### EXERCISE INPUTS
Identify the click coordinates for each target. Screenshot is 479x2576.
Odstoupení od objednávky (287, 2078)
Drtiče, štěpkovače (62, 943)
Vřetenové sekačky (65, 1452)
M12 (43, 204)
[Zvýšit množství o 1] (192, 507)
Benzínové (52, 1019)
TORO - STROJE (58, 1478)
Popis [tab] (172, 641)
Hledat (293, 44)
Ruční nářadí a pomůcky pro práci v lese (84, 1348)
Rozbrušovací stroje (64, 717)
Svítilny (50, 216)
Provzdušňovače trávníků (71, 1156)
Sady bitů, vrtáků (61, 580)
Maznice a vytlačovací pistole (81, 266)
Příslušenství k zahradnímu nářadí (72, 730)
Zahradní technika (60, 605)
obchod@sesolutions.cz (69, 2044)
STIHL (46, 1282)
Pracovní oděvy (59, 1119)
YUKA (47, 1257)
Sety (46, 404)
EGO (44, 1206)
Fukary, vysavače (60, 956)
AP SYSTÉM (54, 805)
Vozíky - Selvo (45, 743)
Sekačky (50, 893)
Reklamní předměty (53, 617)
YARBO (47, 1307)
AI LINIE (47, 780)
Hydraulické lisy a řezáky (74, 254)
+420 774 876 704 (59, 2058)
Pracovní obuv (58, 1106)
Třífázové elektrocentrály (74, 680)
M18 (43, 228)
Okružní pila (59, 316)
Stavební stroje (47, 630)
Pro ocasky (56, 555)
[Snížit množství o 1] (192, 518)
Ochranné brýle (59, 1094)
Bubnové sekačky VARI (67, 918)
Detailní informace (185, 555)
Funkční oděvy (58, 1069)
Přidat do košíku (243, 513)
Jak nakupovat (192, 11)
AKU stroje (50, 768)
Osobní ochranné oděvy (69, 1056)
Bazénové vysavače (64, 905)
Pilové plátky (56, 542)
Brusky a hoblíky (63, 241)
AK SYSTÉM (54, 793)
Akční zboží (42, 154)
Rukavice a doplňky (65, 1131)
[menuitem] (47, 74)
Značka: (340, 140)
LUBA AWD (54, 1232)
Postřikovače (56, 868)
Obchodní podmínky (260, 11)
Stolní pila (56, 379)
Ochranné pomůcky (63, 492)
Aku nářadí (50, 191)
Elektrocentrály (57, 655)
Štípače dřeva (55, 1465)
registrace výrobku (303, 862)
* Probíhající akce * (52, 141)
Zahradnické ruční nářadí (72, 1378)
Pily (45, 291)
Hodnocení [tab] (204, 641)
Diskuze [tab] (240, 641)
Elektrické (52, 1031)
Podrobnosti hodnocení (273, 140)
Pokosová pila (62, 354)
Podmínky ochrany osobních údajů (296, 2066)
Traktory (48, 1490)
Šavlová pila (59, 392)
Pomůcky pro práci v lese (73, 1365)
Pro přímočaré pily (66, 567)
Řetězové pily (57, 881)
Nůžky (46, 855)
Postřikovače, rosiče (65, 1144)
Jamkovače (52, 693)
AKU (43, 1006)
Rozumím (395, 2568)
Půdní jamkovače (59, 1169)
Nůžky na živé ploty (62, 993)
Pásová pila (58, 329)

### ACTION ITEM
What you give back should be exactly the lines of the data above from the line with "Příslušenství k zahradnímu nářadí (72, 730)" through the line with "Traktory (48, 1490)", both of those included, and nothing more.

### EXERCISE ANSWER
Příslušenství k zahradnímu nářadí (72, 730)
Zahradní technika (60, 605)
obchod@sesolutions.cz (69, 2044)
STIHL (46, 1282)
Pracovní oděvy (59, 1119)
YUKA (47, 1257)
Sety (46, 404)
EGO (44, 1206)
Fukary, vysavače (60, 956)
AP SYSTÉM (54, 805)
Vozíky - Selvo (45, 743)
Sekačky (50, 893)
Reklamní předměty (53, 617)
YARBO (47, 1307)
AI LINIE (47, 780)
Hydraulické lisy a řezáky (74, 254)
+420 774 876 704 (59, 2058)
Pracovní obuv (58, 1106)
Třífázové elektrocentrály (74, 680)
M18 (43, 228)
Okružní pila (59, 316)
Stavební stroje (47, 630)
Pro ocasky (56, 555)
[Snížit množství o 1] (192, 518)
Ochranné brýle (59, 1094)
Bubnové sekačky VARI (67, 918)
Detailní informace (185, 555)
Funkční oděvy (58, 1069)
Přidat do košíku (243, 513)
Jak nakupovat (192, 11)
AKU stroje (50, 768)
Osobní ochranné oděvy (69, 1056)
Bazénové vysavače (64, 905)
Pilové plátky (56, 542)
Brusky a hoblíky (63, 241)
AK SYSTÉM (54, 793)
Akční zboží (42, 154)
Rukavice a doplňky (65, 1131)
[menuitem] (47, 74)
Značka: (340, 140)
LUBA AWD (54, 1232)
Postřikovače (56, 868)
Obchodní podmínky (260, 11)
Stolní pila (56, 379)
Ochranné pomůcky (63, 492)
Aku nářadí (50, 191)
Elektrocentrály (57, 655)
Štípače dřeva (55, 1465)
registrace výrobku (303, 862)
* Probíhající akce * (52, 141)
Zahradnické ruční nářadí (72, 1378)
Pily (45, 291)
Hodnocení [tab] (204, 641)
Diskuze [tab] (240, 641)
Elektrické (52, 1031)
Podrobnosti hodnocení (273, 140)
Pokosová pila (62, 354)
Podmínky ochrany osobních údajů (296, 2066)
Traktory (48, 1490)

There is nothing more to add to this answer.